P’rao drank from the minders’ buckets, leaned
against the back of one cart and watched the Rhino beetle in the traces of
another shift its weight from one leg to the next. It’s gigantic, domed
carapace shimmered like the distant leaves. Emerald green, metallic and harmless
compared to the foliage it resembled. Even with the heavy horn protruding from
the beast’s head.
Meech landed
between them, his dust puffs blocking out any further view of the draft beetle.

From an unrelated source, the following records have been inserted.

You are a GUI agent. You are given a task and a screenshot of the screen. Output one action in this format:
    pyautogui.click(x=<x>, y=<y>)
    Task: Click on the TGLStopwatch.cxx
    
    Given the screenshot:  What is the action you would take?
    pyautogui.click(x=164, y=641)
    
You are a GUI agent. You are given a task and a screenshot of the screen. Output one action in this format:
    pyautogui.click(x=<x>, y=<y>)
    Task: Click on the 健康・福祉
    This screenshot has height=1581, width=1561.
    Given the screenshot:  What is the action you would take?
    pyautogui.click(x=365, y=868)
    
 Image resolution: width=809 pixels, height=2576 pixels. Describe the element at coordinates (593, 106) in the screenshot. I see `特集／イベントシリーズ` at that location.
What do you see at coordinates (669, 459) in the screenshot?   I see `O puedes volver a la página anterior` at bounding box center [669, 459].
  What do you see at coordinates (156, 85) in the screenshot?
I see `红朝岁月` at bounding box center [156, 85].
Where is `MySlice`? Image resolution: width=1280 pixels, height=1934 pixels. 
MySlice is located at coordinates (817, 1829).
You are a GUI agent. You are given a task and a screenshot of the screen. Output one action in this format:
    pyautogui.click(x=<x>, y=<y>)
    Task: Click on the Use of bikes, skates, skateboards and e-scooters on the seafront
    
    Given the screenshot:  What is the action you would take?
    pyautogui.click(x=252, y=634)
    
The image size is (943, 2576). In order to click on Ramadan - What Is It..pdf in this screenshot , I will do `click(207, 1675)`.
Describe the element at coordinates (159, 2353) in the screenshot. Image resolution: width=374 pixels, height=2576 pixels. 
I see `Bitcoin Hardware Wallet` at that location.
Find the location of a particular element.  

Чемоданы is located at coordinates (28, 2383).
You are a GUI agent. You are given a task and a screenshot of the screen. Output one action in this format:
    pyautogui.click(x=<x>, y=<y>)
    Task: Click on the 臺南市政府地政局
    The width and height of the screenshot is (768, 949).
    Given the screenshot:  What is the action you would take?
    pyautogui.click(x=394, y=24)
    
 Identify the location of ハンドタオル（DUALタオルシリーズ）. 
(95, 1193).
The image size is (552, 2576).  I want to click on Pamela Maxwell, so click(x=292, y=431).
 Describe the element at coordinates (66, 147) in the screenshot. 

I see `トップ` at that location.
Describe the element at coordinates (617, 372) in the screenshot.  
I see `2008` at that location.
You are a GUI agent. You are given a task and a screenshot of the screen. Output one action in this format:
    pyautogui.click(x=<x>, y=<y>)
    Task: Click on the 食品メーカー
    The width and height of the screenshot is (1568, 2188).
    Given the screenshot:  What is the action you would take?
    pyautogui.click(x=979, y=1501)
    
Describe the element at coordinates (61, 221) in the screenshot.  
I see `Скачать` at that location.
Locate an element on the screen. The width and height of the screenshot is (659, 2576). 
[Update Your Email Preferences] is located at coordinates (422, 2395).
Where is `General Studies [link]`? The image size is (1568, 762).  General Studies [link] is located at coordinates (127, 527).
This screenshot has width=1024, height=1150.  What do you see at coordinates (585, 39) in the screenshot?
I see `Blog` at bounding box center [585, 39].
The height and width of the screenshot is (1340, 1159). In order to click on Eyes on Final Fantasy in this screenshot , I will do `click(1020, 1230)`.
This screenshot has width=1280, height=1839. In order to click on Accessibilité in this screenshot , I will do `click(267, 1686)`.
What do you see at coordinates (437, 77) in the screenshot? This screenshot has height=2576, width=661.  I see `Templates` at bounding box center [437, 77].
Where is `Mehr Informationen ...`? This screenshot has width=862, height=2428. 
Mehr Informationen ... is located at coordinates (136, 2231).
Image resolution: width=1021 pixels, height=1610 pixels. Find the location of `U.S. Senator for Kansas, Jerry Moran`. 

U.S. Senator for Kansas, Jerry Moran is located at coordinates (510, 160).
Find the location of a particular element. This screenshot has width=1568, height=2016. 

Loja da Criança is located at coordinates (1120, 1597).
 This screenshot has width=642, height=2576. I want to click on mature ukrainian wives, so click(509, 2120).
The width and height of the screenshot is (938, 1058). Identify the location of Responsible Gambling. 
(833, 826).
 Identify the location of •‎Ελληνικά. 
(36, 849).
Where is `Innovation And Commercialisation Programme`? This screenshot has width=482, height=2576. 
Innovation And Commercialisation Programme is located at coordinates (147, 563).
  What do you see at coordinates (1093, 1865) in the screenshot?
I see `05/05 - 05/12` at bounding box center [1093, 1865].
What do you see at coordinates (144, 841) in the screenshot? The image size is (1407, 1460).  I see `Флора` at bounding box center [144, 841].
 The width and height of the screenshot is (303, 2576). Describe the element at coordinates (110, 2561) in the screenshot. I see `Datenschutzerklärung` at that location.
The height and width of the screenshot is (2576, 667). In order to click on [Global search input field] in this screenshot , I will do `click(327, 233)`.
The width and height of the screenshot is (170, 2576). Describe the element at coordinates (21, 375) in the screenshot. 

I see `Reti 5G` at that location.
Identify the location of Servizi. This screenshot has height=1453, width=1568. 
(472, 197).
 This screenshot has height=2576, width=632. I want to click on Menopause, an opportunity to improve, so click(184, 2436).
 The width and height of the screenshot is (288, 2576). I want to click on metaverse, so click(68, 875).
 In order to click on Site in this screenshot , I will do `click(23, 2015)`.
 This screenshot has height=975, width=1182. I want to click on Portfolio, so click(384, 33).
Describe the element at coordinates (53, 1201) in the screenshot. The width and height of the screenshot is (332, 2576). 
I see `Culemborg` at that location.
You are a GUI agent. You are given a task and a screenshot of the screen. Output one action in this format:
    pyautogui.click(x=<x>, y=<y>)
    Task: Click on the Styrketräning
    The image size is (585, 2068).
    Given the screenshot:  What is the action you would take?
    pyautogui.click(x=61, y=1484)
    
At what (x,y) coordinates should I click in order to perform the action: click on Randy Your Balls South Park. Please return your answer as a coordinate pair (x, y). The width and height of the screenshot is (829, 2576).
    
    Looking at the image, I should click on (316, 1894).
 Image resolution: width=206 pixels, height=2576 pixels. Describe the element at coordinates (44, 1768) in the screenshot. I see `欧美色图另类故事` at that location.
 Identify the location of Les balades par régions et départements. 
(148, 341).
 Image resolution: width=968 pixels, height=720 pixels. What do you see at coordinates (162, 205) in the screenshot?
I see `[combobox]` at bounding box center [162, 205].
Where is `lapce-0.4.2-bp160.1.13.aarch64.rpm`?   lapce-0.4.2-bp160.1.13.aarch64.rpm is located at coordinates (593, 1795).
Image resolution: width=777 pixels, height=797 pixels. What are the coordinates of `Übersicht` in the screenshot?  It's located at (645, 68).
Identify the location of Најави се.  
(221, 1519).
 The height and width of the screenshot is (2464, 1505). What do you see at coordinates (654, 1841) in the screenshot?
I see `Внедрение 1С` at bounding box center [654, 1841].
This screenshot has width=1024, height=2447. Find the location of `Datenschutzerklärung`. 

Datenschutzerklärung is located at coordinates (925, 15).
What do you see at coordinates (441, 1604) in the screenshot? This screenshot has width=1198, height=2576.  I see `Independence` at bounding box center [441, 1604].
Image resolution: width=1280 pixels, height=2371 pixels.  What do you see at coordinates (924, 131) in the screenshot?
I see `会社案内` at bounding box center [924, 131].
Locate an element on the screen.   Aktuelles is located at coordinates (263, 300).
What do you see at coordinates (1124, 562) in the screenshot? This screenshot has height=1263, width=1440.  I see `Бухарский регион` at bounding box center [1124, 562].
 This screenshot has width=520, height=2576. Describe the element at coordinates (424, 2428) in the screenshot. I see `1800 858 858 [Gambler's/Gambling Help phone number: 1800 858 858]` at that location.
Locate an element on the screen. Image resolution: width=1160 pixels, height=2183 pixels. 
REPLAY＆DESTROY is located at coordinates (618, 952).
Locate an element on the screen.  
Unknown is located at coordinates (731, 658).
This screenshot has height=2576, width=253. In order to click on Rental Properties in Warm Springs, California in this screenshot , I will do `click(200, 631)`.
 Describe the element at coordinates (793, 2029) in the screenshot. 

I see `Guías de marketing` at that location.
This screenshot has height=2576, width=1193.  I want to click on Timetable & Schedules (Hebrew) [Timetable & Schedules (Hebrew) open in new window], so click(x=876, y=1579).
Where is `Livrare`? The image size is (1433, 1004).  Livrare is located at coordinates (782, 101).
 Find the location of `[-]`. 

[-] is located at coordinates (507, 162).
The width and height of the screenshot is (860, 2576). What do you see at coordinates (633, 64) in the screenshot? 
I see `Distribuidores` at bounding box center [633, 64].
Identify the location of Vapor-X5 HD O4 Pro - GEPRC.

P’rao ignored his grimace, the nasty clacking of his friend’s beak. He let his
gaze drift instead out toward the jungle in the distance. The green wall
shimmered in the sunlight, but just then, something about the way the fronds
moved spoke of more than hot air and unreliable vision.
He stood up
and craned to see better, bouncing and arching his wings for takeoff.
“Where are
you…” Meech started a question, but the words died as quickly as P’rao’s
intended flight.
The both
froze and listened to the jungle howl. The cart minders stopped fidgeting. The
flights still in the air banked away from the green swath, from the wall that
trembled and danced now, screaming and hissing at them in the frenzied speech of
many joined plant minds. A wave rolled across the leaves, down the horizon in
one serpentine ripple. The scream rose in volume, and the foliage broke at the
top.
One, giant
green orb lifted from the canopy. It snaked straight up on a fat stalk lined
with wispy hairs. The cranium twisted, turned left and right and then focused
on their position. Even at this distance, P’rao judged just that head to be
four times his size, at the very least. The sight of it set his plumage
spiking. His beak ground together at the same instance the Master plant opened
its huge, sticky maw and howled its fury to the sky.